━━ Trecho selecionado ━━
Em meio a debate nacional, MPRN reforça operações contra crimes cibernéticos infantis

Postado em 19 de agosto de 2025

Dezessete operações, 25 mandados de busca e apreensão e 9 prisões em flagrante em um período de 4 anos no Rio Grande do Norte. Esse é o balanço em números da Operação Arcanjos, projeto desenvolvido pelo Ministério Público do Rio Grande do Norte (MPRN) no combate a crimes cibernéticos relacionados ao abuso de crianças e adolescentes, alcançando 12 municípios potiguares.

O debate sobre a adultização de crianças e adolescentes ganhou força no Brasil nas últimas semanas, após a repercussão de falas do influenciador Felca sobre o tema e, sobretudo, com a prisão do paraibano Hytalo Santos, em São Paulo. O criador de conteúdo, que produzia vídeos com adolescentes, é investigado por suposta exploração da imagem de menores com fins de monetização. O caso reacendeu alertas sobre os riscos da exposição precoce de crianças nas redes sociais e o papel da internet na difusão de conteúdos que podem configurar crimes de abuso sexual infantil.

Somente entre janeiro e julho de 2025, foram deflagradas quatro operações no estado, que resultaram em uma prisão em flagrante. Os números refletem tanto o crescimento da vigilância quanto a intensificação da circulação desse tipo de material na rede mundial de computadores.

O desafio das investigações
Segundo a promotora Tatianne Brito, do MPRN, a criação do projeto Arcanjos surgiu da necessidade de padronizar técnicas de investigação e aperfeiçoar o trabalho diante da complexidade crescente dos crimes virtuais envolvendo menores.

“Esses casos exigem metodologia, treinamento contínuo e adaptação constante, porque a tecnologia evolui muito rapidamente. Cada operação é única, mas a experiência acumulada serve para fortalecer novas investigações e aprimorar provas. É um trabalho que, além de repressivo, também tem um viés pedagógico, já que as práticas são difundidas entre diferentes órgãos de segurança”, explica a promotora.

Tatianne lembra que, apenas em 2022, houve um aumento de 82% no volume de materiais de abuso sexual infantil identificados globalmente em comparação a 2021. “E esse número é apenas a ponta do iceberg. A circulação ocorre em ambientes visíveis e também em camadas ocultas da internet, o que dificulta a contabilização real do problema”, alerta.
━━━
━━ Material fornecido ━━
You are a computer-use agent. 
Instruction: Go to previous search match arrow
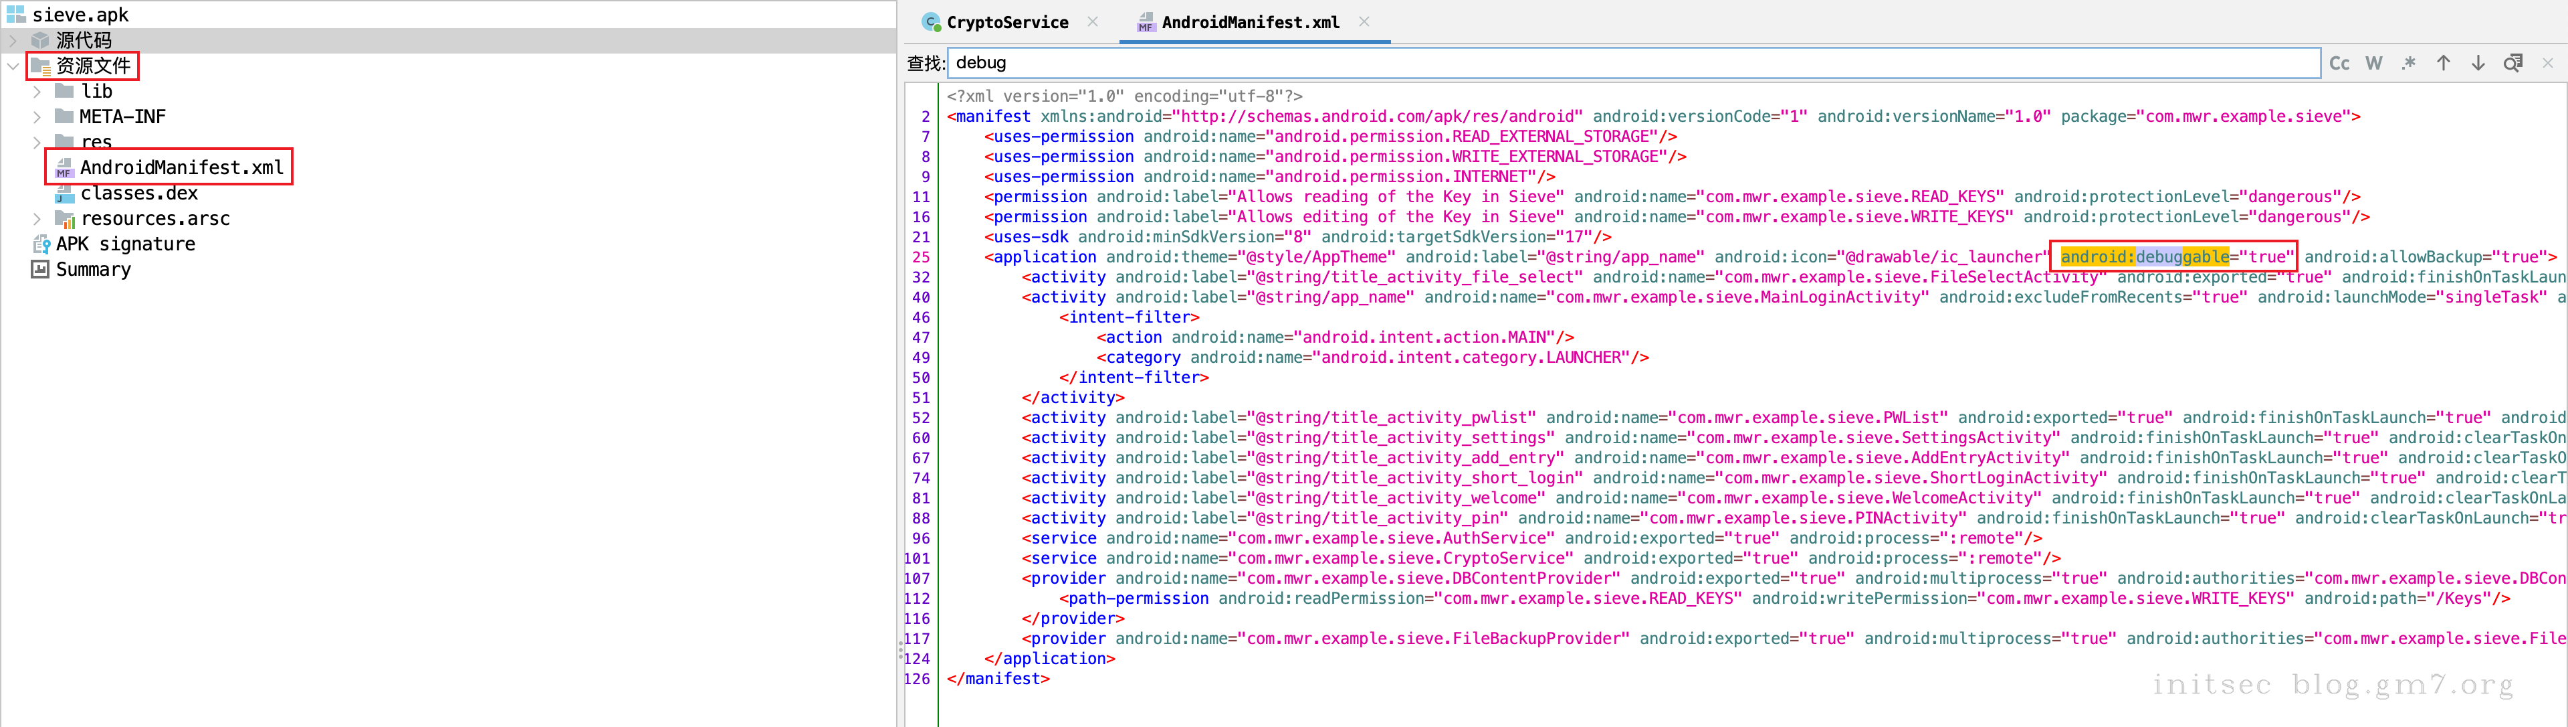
━━━
[Tarefas a realizar]
1) De acordo com a notícia sobre a Operação Arcanjos, quantos municípios potiguares o projeto alcançou?
2) Repita, na notícia sobre a Operação Arcanjos, o trecho que começa em "Somente entre janeiro" e segue até "mundial de computadores.".

[Soluções]
1) O projeto alcançou 12 municípios potiguares.

2)
Somente entre janeiro e julho de 2025, foram deflagradas quatro operações no estado, que resultaram em uma prisão em flagrante. Os números refletem tanto o crescimento da vigilância quanto a intensificação da circulação desse tipo de material na rede mundial de computadores.